§ **TASK INSTRUCTIONS**
Each record that follows should be repeated exactly, minus any images.

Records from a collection
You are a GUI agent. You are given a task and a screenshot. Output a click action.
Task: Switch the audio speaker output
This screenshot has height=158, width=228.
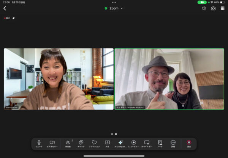pos(204,8)
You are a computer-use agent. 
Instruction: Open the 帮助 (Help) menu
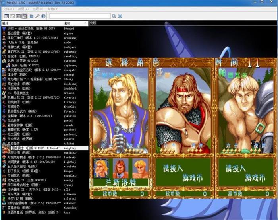tap(52, 8)
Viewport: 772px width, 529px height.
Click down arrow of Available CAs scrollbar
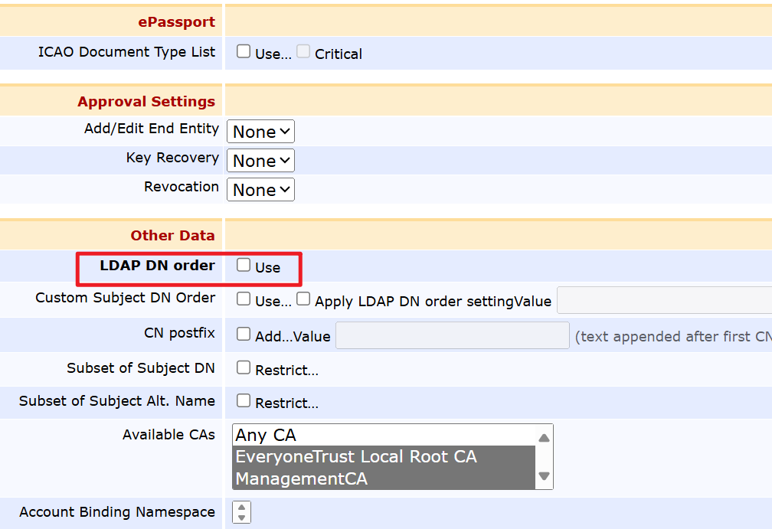click(x=544, y=476)
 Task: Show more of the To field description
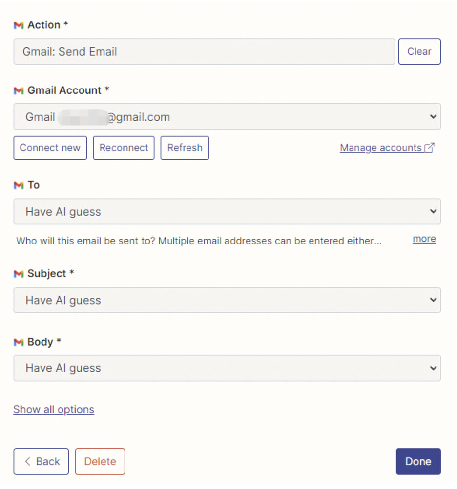click(x=424, y=239)
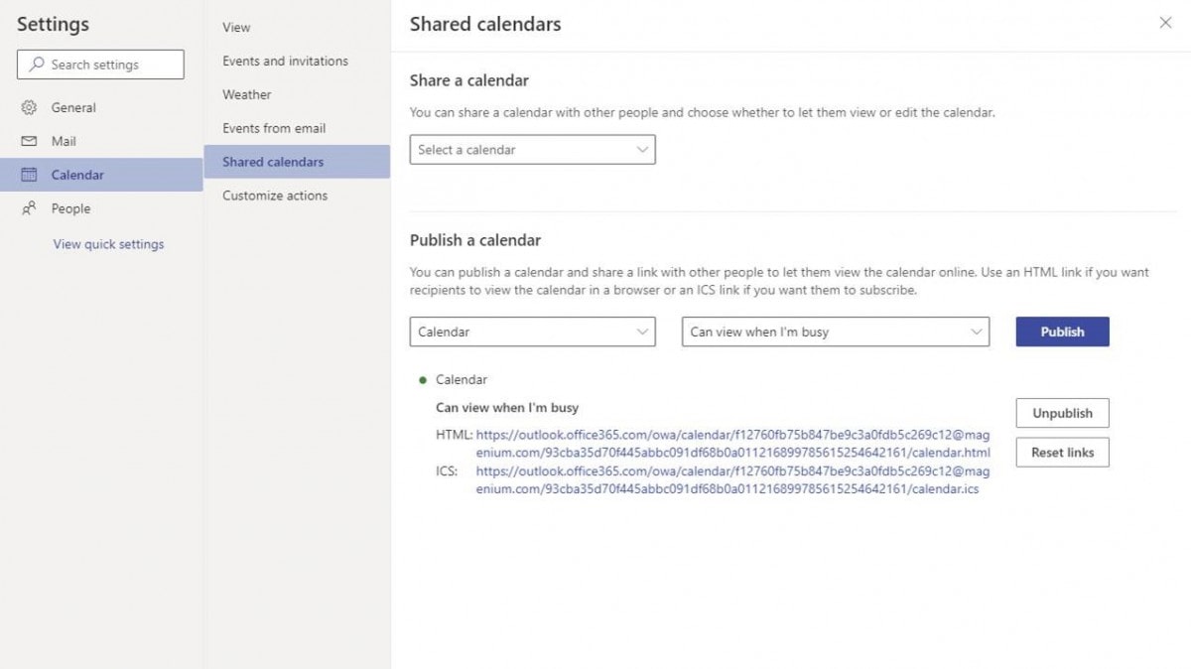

§ **RESPONSE TO THE TASK**
You are a GUI agent. You are given a task and a screenshot. Output a click action.
Task: Switch the audio speaker output
This screenshot has height=158, width=228.
pos(204,8)
You are a computer-use agent. 
Instruction: Open the 帮助 (Help) menu
tap(52, 8)
Viewport: 772px width, 529px height.
Click down arrow of Available CAs scrollbar
click(x=544, y=476)
 Task: Show more of the To field description
click(x=424, y=239)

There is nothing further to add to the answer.